DOCUMENT SEGMENT.
---+---

In its latest Flexmark report, flexible office specialist Workthere confirms that 87 percent of UK operators are profitable, with 63 percent of providers reporting profit margins above 15 percent, which is 50 percent higher than the figure recorded in 2021. The report, which surveyed flexible office providers across the globe to provide a benchmark of the sector, also reveals that the number of global operators reporting a profit increased from 82 to 89 percent y-o-y.
Now in its third year, Workthere’s Flexmark report offers an insight into the flexible office market pre, during and post-pandemic and shows that occupancy levels on a global scale have recovered across both private and shared offices, which are currently at 81 percent and 69 percent respectively, in line with pre-pandemic levels.
Jarosław Pilch, head of Workthere in Poland, comments: “In both Poland and the UK, we are seeing a sharp increase in interest in flexible office spaces. Occupancy rates fluctuate between 80 percent and 90 percent, and more and more people are prepared to accept such a rental formula. In 2022, we have seen a record number of such transactions, a significant proportion of which are agreements with large IT (Software) companies, which choose to lease such spaces for around 50-90 workstations. The short-term leasing formula gives them the necessary flexibility in a difficult market, where the ability to meet the reduction or increase in size gives them a significant competitive edge.”

---+---

PROBLEM REQUIREMENTS. Extend the text on Workthere's Flexmark flexible office report, picking up after its final sentence. The rows that follow come from an unrelated source.

---+---

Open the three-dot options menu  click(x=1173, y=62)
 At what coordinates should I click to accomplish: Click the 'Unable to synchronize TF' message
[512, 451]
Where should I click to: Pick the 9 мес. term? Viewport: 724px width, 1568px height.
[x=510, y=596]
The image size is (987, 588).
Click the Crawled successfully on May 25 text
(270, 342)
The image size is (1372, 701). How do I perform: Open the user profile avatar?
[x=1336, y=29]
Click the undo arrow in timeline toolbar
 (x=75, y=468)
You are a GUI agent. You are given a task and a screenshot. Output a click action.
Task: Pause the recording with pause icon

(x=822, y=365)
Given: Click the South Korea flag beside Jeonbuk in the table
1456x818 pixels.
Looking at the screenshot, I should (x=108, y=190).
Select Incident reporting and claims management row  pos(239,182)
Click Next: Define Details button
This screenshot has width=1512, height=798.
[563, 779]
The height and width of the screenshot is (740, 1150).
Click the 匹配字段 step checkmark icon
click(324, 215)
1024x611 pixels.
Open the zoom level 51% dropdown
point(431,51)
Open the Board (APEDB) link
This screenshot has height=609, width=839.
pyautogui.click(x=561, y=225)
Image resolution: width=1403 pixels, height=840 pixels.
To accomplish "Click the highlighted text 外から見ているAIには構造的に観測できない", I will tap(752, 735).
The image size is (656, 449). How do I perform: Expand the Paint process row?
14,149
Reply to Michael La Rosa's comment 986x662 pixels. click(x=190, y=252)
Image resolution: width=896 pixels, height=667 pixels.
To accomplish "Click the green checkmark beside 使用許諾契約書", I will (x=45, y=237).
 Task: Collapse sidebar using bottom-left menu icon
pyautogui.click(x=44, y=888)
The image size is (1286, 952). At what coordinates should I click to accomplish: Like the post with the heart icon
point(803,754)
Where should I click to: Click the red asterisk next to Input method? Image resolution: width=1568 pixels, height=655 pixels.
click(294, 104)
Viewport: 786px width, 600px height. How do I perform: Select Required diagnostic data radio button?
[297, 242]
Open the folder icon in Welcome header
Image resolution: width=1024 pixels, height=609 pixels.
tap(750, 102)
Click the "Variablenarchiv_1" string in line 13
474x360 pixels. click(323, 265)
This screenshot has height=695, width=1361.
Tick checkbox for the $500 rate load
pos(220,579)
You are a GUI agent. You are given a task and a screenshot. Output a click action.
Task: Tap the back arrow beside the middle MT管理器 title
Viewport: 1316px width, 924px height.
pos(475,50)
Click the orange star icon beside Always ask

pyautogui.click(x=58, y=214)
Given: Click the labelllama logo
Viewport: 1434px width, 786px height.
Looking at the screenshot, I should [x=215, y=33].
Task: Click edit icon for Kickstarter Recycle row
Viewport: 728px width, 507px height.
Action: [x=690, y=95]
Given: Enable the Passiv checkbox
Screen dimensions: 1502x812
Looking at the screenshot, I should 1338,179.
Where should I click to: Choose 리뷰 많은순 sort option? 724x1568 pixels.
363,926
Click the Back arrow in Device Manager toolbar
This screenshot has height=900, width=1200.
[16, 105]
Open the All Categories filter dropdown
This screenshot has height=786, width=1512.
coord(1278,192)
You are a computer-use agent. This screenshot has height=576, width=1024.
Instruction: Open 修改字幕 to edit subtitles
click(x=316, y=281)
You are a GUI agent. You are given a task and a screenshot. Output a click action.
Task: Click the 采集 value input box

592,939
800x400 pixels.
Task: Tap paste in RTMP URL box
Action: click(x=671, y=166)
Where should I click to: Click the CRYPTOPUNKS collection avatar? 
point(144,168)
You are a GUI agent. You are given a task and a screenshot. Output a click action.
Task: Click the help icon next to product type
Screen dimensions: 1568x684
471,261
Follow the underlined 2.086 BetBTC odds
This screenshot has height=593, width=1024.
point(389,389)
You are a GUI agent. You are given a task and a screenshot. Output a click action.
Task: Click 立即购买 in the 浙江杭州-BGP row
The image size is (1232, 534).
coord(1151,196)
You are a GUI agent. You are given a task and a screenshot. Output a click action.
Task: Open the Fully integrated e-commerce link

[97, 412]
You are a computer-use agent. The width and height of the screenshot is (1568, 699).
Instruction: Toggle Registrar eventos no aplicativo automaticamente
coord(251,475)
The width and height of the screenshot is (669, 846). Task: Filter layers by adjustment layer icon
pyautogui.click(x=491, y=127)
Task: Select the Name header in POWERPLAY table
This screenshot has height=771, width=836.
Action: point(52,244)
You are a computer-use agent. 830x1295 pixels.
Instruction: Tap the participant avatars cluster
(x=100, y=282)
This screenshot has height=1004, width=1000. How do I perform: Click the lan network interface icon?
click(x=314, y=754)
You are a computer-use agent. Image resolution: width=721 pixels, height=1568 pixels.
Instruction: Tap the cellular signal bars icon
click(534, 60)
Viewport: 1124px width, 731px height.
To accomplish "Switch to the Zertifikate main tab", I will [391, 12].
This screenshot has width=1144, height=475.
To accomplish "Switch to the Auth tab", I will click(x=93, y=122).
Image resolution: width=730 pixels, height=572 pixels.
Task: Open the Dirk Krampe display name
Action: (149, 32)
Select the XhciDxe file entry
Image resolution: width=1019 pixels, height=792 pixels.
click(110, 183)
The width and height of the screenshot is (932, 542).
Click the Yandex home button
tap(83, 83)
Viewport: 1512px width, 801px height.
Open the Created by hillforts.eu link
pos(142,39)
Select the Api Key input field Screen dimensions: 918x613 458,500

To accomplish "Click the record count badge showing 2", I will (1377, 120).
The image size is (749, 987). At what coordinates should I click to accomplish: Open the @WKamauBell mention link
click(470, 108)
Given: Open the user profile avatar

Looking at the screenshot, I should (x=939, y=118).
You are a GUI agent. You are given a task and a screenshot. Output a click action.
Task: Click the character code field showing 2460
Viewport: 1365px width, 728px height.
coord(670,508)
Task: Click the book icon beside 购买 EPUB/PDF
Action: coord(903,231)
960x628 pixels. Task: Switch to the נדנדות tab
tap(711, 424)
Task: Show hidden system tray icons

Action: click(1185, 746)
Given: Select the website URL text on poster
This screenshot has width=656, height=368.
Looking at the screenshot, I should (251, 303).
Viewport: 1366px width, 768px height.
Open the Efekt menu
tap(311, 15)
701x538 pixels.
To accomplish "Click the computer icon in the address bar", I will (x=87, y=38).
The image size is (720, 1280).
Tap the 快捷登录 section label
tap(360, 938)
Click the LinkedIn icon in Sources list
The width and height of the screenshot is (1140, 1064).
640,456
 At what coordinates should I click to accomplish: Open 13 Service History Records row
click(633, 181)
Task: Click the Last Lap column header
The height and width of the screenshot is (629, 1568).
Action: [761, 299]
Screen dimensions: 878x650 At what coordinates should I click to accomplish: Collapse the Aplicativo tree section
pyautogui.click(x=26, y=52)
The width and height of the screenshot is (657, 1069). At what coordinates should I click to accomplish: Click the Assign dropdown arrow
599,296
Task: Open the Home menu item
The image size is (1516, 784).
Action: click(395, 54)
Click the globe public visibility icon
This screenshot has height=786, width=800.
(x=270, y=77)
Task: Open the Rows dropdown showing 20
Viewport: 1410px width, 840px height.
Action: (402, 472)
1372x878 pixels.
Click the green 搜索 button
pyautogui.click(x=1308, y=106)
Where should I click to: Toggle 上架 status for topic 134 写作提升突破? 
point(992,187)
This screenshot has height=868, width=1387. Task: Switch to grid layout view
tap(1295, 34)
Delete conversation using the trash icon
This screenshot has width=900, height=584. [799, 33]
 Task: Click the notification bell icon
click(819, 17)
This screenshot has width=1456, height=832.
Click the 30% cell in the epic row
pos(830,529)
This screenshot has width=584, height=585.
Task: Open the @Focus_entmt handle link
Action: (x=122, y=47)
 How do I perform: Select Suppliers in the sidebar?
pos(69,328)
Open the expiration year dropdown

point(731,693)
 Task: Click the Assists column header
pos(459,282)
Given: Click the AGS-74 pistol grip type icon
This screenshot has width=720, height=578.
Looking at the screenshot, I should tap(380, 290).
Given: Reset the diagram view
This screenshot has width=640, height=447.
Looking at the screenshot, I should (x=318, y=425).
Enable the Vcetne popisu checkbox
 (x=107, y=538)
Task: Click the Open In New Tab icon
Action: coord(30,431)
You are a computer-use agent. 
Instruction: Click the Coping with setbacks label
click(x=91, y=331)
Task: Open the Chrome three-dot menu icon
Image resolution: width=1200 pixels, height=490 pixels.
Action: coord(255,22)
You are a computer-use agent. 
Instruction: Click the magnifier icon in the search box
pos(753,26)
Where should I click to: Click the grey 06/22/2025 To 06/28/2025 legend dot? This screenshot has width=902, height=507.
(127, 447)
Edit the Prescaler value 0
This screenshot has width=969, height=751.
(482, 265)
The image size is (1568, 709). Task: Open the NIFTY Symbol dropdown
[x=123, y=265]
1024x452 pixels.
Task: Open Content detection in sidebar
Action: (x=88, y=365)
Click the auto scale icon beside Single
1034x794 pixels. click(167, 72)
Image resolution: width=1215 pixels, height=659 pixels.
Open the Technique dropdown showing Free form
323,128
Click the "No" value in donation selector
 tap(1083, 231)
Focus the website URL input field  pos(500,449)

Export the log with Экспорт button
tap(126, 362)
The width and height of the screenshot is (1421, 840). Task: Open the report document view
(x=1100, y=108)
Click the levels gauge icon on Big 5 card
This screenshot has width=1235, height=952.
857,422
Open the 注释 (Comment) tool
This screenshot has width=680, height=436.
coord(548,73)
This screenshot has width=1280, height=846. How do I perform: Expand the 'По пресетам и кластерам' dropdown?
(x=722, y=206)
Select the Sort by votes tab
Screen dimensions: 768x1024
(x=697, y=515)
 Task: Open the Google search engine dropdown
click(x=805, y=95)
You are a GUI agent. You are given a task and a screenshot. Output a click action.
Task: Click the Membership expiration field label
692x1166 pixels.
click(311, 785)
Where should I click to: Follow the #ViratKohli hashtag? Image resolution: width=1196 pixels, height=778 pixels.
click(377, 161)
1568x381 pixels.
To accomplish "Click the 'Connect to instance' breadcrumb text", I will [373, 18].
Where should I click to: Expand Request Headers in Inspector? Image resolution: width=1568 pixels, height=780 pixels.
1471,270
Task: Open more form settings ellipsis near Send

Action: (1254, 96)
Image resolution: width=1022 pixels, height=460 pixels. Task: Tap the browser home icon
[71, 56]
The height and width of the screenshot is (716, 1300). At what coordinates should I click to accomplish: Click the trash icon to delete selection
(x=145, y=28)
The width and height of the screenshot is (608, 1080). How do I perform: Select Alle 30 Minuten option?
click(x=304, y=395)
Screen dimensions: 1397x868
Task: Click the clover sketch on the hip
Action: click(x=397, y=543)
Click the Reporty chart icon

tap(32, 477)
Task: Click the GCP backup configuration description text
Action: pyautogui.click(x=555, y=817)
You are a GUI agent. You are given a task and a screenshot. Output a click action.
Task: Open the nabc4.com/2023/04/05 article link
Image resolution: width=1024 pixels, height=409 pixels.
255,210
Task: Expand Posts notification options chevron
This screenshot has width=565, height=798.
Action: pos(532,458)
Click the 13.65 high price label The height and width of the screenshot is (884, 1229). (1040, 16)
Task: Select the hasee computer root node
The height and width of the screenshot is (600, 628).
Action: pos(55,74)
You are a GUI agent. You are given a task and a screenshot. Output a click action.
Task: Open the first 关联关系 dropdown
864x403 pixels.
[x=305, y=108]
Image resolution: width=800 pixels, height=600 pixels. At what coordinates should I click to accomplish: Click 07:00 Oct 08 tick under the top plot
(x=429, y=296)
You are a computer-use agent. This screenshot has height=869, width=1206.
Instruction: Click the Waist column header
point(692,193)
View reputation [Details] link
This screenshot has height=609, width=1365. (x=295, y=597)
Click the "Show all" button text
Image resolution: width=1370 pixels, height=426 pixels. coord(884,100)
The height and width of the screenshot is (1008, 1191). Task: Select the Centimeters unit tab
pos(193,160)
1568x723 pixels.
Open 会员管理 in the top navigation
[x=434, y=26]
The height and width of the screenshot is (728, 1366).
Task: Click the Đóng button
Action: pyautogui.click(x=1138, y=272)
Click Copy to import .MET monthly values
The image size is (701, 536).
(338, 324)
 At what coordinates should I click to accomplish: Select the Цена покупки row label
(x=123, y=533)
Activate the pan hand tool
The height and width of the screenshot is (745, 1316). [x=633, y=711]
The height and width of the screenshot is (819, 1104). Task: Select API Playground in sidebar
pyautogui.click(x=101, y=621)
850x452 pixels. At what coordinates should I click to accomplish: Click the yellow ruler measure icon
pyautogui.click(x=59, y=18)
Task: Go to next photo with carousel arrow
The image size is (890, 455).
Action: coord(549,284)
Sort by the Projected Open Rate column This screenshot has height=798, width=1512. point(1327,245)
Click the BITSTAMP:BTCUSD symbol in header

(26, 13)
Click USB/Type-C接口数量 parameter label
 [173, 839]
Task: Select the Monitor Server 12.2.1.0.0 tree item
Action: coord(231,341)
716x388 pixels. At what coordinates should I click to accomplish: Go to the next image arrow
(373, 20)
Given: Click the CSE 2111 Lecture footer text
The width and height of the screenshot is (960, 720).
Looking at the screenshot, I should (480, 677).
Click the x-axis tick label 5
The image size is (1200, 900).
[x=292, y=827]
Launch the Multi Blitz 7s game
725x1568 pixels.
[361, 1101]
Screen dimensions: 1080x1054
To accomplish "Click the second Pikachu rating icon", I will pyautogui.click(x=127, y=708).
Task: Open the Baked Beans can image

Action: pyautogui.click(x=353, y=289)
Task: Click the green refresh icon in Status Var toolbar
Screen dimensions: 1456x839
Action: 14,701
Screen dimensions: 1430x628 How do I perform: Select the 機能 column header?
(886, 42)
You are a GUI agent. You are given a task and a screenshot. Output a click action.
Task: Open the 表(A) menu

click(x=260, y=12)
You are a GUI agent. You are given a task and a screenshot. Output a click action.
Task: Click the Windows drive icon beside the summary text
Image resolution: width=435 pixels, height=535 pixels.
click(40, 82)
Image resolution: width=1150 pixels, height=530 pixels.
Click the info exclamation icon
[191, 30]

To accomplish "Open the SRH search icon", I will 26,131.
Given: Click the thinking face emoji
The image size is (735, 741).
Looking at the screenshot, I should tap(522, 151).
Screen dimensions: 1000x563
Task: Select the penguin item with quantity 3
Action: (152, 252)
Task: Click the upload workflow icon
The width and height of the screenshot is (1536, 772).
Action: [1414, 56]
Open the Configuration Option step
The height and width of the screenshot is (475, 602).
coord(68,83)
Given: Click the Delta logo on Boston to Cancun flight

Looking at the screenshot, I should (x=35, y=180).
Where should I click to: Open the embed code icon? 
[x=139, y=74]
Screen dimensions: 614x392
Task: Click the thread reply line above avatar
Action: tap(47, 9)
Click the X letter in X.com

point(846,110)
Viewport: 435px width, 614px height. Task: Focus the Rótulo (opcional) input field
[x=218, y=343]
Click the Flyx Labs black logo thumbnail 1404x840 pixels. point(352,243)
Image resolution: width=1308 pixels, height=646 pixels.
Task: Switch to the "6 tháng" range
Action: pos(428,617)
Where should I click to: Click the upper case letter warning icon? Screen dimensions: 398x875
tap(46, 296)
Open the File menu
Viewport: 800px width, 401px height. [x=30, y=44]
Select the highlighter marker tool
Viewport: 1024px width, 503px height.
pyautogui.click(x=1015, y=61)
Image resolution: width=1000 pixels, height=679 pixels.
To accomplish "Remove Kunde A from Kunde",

---+---

TASK RESULT.
Cal Lee, global head of Workthere, comments: “The growth in profitability has undoubtedly been driven by an increase in demand for flexible offices across the globe. As a result, we have seen occupancy recover to pre-covid levels and desk prices internationally driven up by 7 percent, compared to a drop by 6 percent in last year’s survey. Both of these factors, combined with a relatively constrained expansion by flexible office providers, has generated a shift in the proportion of flexible offices that are profitable on an operating level*.”
Jarosław Pilch, comments: “In H1 2022, operators’ demand for new flex spaces in Poland exceeded the total result in 2021. It can be assumed that by the end of this year the potential will be twice as high as in the previous year, which shows the scale and forecasts for this market sector shortly. However, it does not alter the fact that the contracts signed will not be realistically reflected in the supply before 2023. Rising euro exchange rates and runaway inflation will translate into higher flexible rents this year. Flexible space operators have recently sought high-level buildings located in the very centre of big cities. Unfortunately, the availability of such facilities for other flex locations is quite a challenge at the moment due to the very low vacancy rate in central locations – the supply gap. We anticipate that the situation will improve in 2024.”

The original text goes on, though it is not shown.